┌─ EXTRACTED ENTRIES

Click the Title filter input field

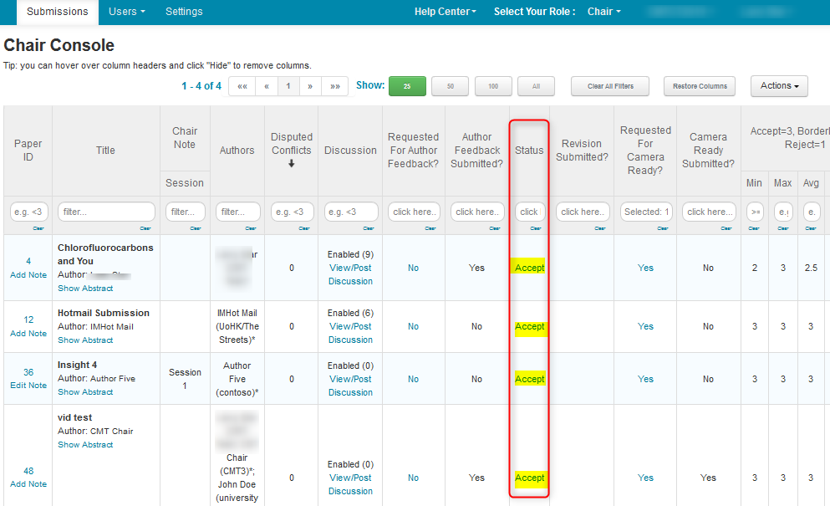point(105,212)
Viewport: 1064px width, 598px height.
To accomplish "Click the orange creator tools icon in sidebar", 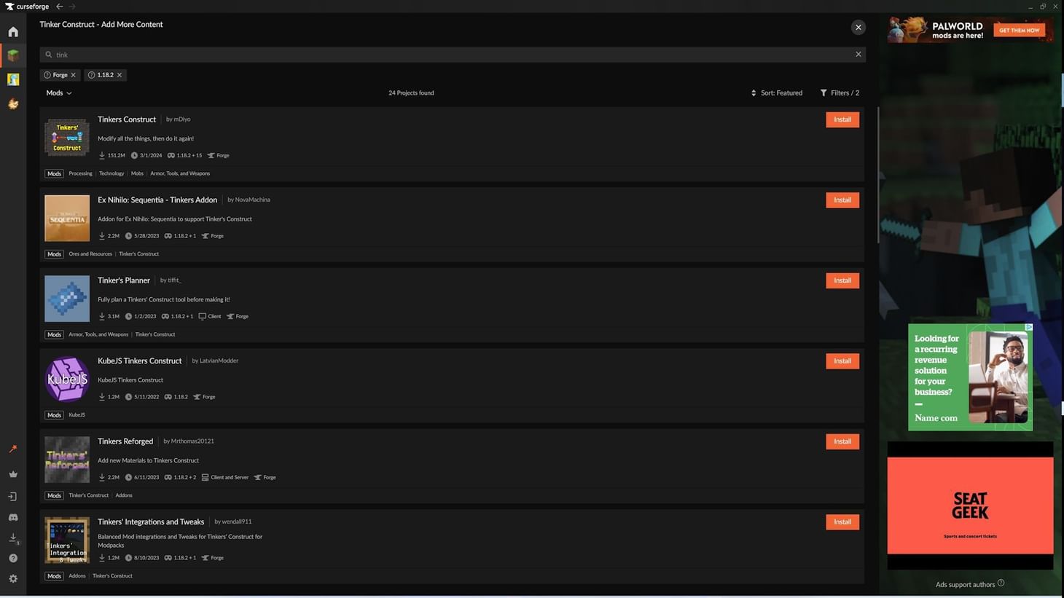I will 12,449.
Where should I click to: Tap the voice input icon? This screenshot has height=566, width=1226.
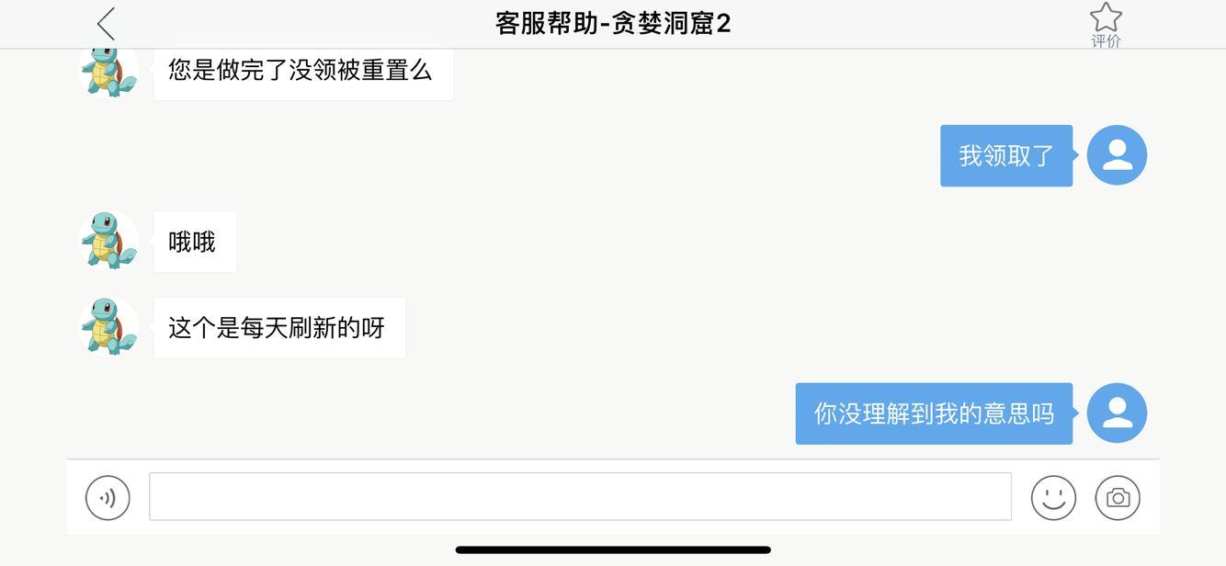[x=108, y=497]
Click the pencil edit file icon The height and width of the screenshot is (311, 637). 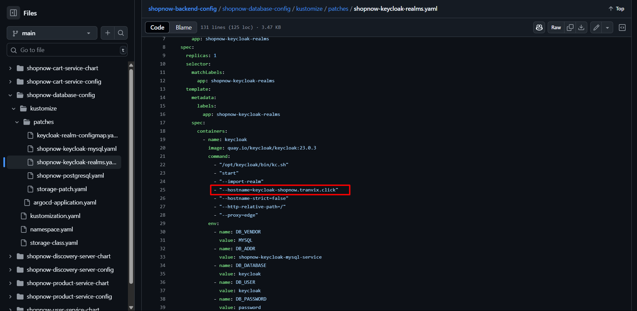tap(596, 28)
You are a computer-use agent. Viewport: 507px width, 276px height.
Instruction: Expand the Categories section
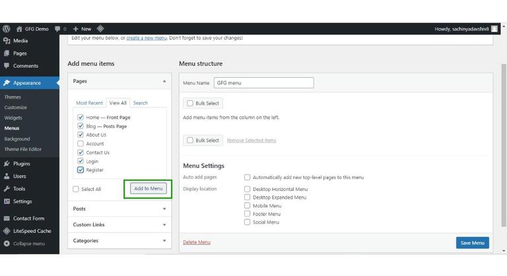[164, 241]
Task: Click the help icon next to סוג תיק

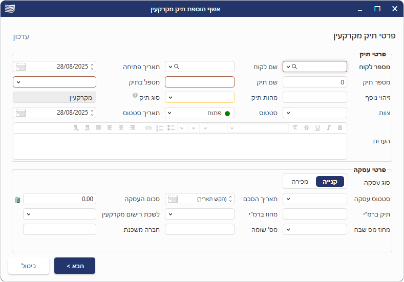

└─

→ TASK ITEM
Please count the lines above that hold the string "Viewport" and reply with the number alone.

→ OUTPUT FOR THIS TASK
2